I love watching animals and horses are one of my favourites. So here is a fast sketch of a horse from a YouTube video about a horse rescue…

The next picture was from a Netflix series called “Sex Education”. It was a funny series about a teenage lad who’s mum is a sex therapist. Otis is pretty insecure but finds, with the help of his rebellious female friend Maeve, a way to move forward with his life by giving sex advice to other young people at his school. (Oddly, it was set in the UK but the school was run like an american school.) Anyway, here’s a scene I chose from this series…

This is the excellent actor Kedar Williams-Stirling playing a character called Jackson Marchetti in the show.

Mechanic – a large comic styled gouache painting

This week I’ve been dipping into some cool indie comics. One of them was called Quad. Each volume of Quad is a collection of four short stories in comic form. In Vol 1 is the story of Terah and Elvis written and drawn by Eduardo Shaal.

It’s a pretty good story with a Walking Dead type vibe – imagine Kirkman and Adlard’s Walking Dead after things have settled down a lot more and the zombies are just an annoying part of life which are dangerous if you’re not prepared. What I liked most about it was the feeling I got from the main character “Terah”; she had a sense of integrity lots of mechanical practical ability and a strong streak of independence. I really admire that way of being. Here’s the cover of the comic…

…and a link to it (here).

So, when I wanted to make a large comic-styled picture for my bedroom I thought of Shaal’s character. First I made an initial sketch in pencils based on a comic panel I particularly like. (If you follow the link above and use the ‘Look inside’ feature you can spot Shaal’s original panel on page two.)

I changed her hair and hat and I removed her gloves. Then I made the shadow of her cap less dense to I could draw her eyes in which were lost in shadow in the original work. I wanted to take the image in a slightly different direction from Shaal’s original. (Shaal has a beautifully loose drawing style which I love but wouldn’t be able to replicate even if I tried. So, rather than making a study of his work and style, I decided to follow his pose and work from there.)

Here’s my initial sketch…

This was done on A3 watercolour paper using pencils. It was harder and easier to draw something really big. It was harder because it took more courage to sketch something on a big scale. It was also easier because there was so much space to get every line I wanted and when you work bigger the final results are cleaner.

Then I inked her…

I used my Pentel Brush Pen for most of the main lines, which was great because you can get a very wide range of line widths really smoothly with this pen.

Then I used my Pigma Microns for the details.

Once the line work was complete I used my computer to have a play with colour schemes. I wanted blue and gold but I wasn’t sure exactly how to arrange it all. At first I thought this would work…

But her skin colour has too much yellow in for mustard coloured clothes to look right. So I changed her clothes to blue. This meant I had to work on trying to keep the blues properly differentiated but I thought it looked better…

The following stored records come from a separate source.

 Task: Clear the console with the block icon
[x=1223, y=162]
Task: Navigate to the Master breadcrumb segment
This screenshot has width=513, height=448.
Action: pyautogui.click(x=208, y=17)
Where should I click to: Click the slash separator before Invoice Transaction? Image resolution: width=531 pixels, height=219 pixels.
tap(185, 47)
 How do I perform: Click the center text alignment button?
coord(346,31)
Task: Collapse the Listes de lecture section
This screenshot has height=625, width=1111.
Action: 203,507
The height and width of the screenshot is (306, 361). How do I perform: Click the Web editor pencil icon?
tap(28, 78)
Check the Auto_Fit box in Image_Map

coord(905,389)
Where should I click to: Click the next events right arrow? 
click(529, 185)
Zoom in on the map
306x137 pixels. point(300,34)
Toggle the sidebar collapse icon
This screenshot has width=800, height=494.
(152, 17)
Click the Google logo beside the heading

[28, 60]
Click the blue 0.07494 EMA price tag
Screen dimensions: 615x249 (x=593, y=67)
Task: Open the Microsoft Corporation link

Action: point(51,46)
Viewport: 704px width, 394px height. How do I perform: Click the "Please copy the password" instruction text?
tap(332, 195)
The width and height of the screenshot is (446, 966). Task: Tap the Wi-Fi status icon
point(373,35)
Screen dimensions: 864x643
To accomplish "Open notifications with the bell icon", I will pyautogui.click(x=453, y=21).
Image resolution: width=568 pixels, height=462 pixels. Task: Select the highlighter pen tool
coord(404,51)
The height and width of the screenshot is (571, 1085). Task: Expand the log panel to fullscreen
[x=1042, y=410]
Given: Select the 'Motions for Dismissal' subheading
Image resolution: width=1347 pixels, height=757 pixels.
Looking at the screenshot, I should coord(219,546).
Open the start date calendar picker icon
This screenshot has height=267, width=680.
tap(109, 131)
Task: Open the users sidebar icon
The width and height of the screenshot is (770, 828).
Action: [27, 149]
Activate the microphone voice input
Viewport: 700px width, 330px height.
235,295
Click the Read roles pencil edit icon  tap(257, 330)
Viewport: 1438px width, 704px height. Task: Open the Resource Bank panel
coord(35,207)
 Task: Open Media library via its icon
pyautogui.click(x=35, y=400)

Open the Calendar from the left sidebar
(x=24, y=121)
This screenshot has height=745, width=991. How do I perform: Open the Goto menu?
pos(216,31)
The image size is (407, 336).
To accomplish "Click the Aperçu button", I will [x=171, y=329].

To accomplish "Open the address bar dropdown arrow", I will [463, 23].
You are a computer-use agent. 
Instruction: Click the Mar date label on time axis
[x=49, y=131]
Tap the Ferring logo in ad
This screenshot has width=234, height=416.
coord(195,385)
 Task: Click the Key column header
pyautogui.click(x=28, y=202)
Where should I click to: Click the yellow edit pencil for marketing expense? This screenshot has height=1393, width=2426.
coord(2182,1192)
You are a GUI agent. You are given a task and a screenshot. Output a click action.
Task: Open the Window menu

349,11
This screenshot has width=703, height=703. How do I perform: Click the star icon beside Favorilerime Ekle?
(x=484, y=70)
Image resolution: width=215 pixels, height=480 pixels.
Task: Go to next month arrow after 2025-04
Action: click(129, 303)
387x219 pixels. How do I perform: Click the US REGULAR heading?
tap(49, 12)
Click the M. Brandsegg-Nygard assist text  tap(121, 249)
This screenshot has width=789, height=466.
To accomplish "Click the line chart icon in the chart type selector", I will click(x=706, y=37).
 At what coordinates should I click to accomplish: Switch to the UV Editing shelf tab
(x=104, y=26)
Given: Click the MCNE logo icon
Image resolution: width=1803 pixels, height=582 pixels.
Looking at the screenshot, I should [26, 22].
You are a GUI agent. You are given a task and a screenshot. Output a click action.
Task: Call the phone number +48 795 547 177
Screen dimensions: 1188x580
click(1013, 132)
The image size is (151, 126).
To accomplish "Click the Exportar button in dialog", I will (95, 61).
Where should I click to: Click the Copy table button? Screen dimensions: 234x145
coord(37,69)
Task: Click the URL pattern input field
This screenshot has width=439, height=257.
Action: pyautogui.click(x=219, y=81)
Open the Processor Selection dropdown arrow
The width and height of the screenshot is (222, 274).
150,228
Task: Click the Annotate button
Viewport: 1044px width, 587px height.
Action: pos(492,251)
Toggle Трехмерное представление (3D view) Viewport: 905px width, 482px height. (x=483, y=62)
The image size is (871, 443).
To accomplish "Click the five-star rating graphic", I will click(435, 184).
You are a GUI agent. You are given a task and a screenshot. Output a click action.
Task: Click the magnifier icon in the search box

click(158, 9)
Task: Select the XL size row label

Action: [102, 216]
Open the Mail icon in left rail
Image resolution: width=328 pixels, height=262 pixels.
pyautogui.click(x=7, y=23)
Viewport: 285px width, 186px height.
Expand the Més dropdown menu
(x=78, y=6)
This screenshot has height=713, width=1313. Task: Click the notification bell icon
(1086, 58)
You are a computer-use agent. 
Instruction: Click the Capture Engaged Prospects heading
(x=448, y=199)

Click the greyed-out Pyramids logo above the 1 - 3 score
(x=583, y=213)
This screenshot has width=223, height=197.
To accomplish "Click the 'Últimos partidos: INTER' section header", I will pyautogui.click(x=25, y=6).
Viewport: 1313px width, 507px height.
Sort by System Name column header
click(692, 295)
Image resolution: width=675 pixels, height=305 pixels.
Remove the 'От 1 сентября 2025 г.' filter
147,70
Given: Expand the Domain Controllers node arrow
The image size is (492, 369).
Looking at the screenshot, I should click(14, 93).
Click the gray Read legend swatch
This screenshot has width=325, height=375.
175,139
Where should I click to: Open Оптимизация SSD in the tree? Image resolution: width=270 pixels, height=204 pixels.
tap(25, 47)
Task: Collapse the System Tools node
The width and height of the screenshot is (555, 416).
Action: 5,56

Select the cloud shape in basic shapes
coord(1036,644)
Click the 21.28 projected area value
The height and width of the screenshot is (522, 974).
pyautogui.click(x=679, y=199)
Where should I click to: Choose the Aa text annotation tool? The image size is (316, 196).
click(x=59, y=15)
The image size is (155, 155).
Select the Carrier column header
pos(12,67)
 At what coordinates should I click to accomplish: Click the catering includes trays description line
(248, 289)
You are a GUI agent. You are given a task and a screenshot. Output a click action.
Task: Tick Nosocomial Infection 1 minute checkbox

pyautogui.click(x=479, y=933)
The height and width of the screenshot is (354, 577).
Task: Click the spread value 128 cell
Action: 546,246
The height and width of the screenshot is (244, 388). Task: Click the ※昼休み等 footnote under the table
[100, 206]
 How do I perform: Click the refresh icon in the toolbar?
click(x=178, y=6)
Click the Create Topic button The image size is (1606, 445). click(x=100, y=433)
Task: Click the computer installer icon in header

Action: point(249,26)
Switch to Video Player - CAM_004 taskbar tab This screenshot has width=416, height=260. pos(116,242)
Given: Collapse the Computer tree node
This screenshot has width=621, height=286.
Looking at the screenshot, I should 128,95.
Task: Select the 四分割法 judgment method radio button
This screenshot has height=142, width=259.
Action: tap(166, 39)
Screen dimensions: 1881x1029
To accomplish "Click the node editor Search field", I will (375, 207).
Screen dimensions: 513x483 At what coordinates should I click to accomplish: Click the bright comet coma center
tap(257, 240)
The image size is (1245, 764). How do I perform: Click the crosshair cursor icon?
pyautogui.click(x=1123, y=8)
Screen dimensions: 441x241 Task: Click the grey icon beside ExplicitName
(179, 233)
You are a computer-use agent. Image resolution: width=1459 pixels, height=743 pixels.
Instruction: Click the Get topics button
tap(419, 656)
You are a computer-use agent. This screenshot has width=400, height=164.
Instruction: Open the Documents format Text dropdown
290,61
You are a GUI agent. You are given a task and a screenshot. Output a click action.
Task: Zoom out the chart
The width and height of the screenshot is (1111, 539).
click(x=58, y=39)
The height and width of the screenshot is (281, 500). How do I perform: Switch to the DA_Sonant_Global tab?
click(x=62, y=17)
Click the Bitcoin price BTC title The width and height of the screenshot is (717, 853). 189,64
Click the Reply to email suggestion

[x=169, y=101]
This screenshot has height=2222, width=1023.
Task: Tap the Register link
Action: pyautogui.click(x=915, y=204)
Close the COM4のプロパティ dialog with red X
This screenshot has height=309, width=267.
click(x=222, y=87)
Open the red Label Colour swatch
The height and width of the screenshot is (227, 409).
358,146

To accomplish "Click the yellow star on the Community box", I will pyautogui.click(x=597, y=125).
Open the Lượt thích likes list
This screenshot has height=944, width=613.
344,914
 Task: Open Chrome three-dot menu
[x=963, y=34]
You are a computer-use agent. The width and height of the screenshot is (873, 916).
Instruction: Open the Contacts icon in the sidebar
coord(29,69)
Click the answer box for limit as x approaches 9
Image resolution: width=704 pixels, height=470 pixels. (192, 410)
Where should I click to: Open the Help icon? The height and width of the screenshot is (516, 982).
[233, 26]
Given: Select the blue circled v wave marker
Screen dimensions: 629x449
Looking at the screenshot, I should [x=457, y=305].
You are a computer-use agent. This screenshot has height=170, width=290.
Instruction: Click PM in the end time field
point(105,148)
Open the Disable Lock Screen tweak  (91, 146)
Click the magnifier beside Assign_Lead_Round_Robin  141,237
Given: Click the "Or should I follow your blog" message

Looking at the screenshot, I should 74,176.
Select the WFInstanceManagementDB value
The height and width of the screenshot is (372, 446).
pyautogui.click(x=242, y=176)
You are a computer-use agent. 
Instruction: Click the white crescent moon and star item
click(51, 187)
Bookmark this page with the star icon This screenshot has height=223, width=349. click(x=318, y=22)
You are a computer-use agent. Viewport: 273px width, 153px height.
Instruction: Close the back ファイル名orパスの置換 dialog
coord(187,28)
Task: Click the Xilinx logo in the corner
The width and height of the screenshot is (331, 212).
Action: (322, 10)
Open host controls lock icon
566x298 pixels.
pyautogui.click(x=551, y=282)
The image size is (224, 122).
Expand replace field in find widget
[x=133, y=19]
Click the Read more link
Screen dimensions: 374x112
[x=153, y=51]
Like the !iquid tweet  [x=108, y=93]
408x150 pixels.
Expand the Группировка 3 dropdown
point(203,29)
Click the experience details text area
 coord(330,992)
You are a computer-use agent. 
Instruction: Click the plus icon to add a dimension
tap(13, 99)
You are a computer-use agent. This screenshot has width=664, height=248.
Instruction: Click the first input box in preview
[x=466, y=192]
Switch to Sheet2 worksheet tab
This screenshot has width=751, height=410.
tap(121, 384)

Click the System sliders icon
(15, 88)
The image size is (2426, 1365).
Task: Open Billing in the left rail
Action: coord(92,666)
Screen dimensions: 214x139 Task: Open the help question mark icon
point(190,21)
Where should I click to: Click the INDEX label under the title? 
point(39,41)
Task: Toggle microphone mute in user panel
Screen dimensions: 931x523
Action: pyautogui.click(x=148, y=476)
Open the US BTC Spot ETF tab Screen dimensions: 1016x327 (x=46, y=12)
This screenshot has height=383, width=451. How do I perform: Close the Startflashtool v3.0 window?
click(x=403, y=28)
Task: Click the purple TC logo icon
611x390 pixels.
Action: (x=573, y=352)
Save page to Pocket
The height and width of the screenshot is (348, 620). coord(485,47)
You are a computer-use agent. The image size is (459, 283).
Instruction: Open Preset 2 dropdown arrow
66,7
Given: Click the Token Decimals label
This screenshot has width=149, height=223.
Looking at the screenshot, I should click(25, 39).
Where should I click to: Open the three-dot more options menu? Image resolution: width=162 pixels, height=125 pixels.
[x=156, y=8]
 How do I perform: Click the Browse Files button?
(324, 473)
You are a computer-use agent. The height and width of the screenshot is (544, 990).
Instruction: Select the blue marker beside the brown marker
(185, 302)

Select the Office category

Next it was time to paint. I’ve never tried to get such large flat washes before, especially inside tight lines. I used watercolour for the dark upper background colour (Payne’s Grey with some ultramarine dabbed into it). The rest was done with gouache. I know that professional illustrators often use a Liquitex acrylic gouache when they want large flat areas but I don’t have any of that so I did the best I could with regular gouache. It took a few hours over two days to complete the painting which is a really long time when you think that I did both digital colour scheme sketches in a total time of about 30 minutes.

Once the painting was finished I redid my line art to make it crisp and clear. This was so lovely to do, if a little nerve-wracking!